Introduction of invasive species is also a threat to the Amargosa vole. One extremely aggressive plant, tamarisk (Tamarix spp.), changes the vegetative community and the hydrology of the marsh. It has the potential to use so much water that it changes or even eliminates the standing water from the vole habitat. Two other introduced species, house cats and house mice, do not alter the ecosystem but directly impact the vole. House cats are known predators of the vole, but the relationship between the Amargosa vole and house mice is not as well understood.

Other potential threats to the vole are groundwater pumping and development and implementation of water diversion structures, which alter the flow and hydrology of the marshes and reduce the amount of available surface water that feeds that marshes on which the Amargosa voles rely.

== Conservation ==

The Amargosa vole is listed as endangered in the state of California and federally by the United States Fish and Wildlife Service.
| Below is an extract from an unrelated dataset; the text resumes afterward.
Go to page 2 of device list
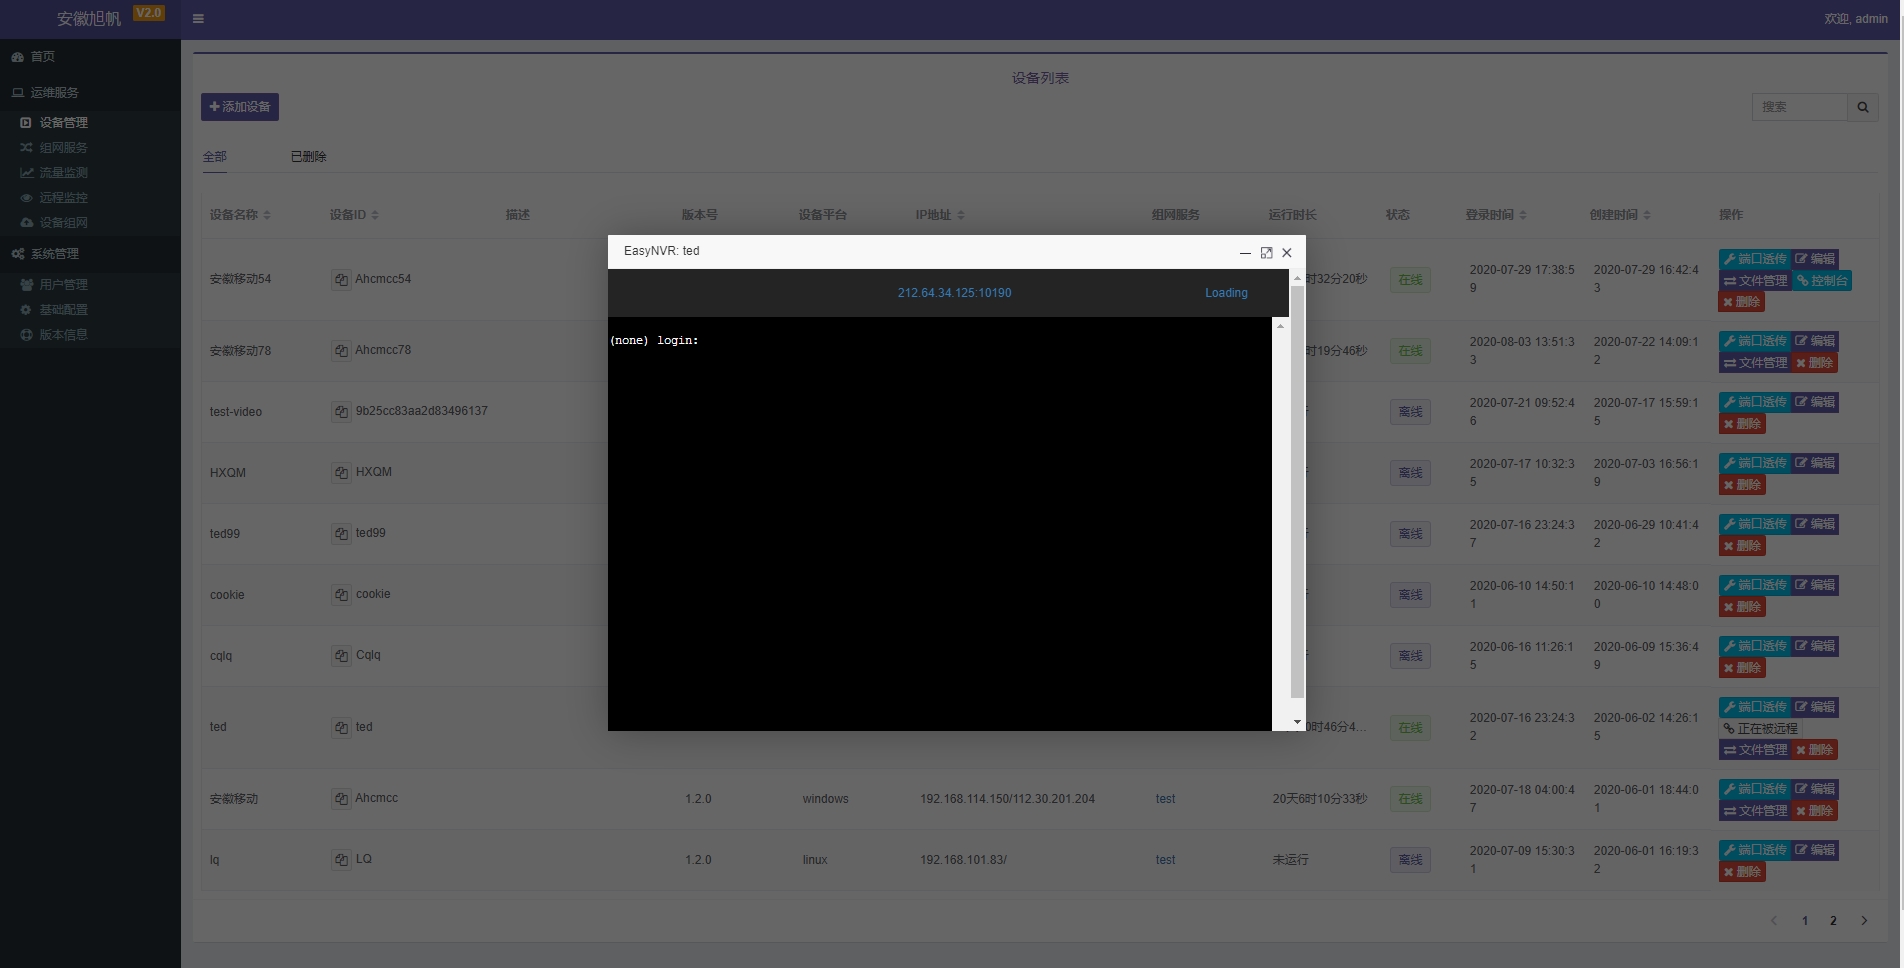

Additionally, it is listed as vulnerable by the International Union for Conservation of Nature. Originally declared extinct in 1976, it was rediscovered three years later when 21 individuals were captured during sampling of potential habitat. Today, the population is thought to consist of only 67 individuals based on the most recent sampling efforts.

Critical habitat was designated for the subspecies in 1984, when it was first federally listed. Although its habitat is naturally fragmented, human disturbance does not help the situation. If the suitable habitat patches become too isolated, gene flow stops occurring, and the subspecies could be even more threatened. One conservation priority is to maintain habitat between marsh patches in order to promote gene flow and preserve genetic diversity.

One benefit to conservation of this subspecies is that most of the Amargosa vole's range is on land owned by the Bureau of Land Management, The Nature Conservancy, and the California State Lands Commission. This land has been set aside as an Area of Critical Environmental Concern, which prevents many of the actions that continue to threaten the subspecies, including burning and grazing.